Source material:
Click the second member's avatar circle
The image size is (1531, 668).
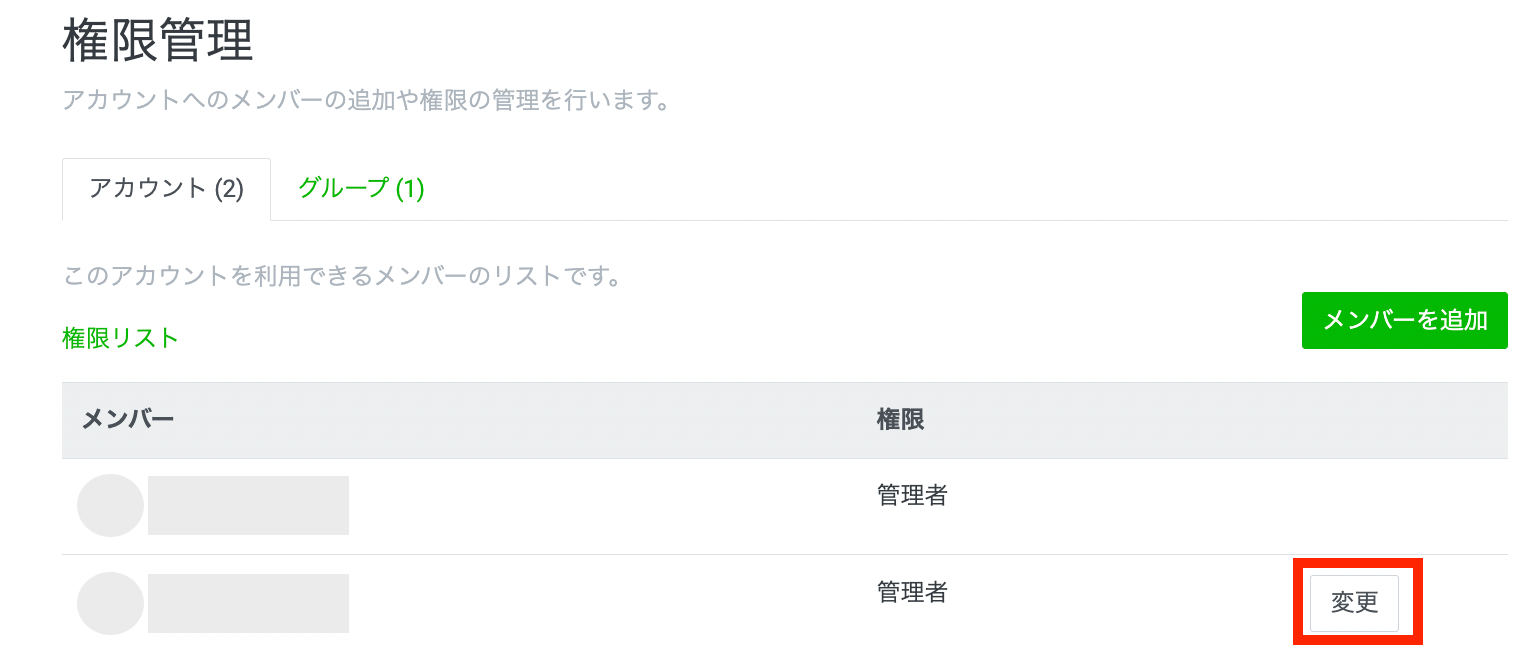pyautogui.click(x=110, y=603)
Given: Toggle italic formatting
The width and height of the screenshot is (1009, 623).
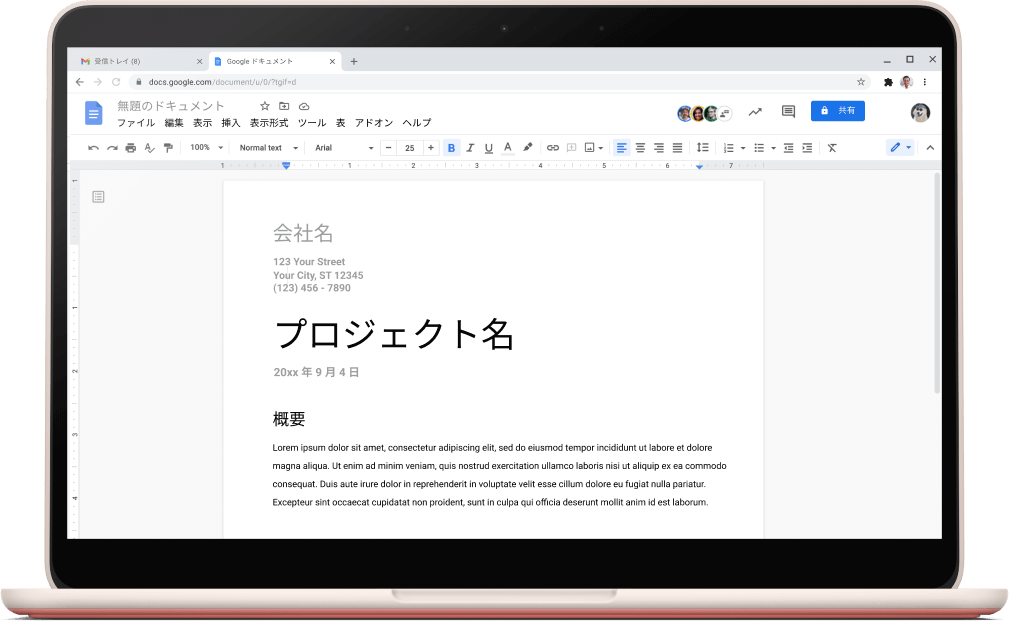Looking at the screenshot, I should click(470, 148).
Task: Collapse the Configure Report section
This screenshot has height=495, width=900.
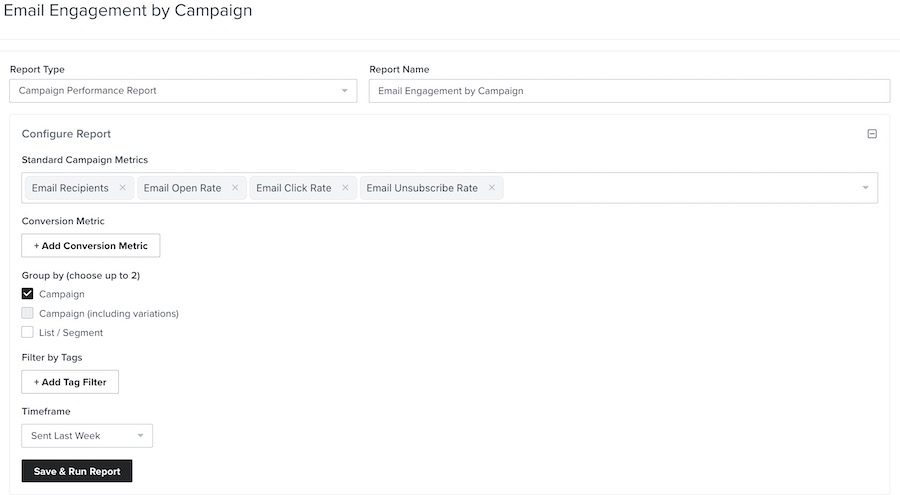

What you are asked to do: Hand back exactly the lines from the one with "Task: Collapse the Configure Report section" through the last line of the data above, both ends included, with every picture left out.

The answer:
Task: Collapse the Configure Report section
This screenshot has height=495, width=900.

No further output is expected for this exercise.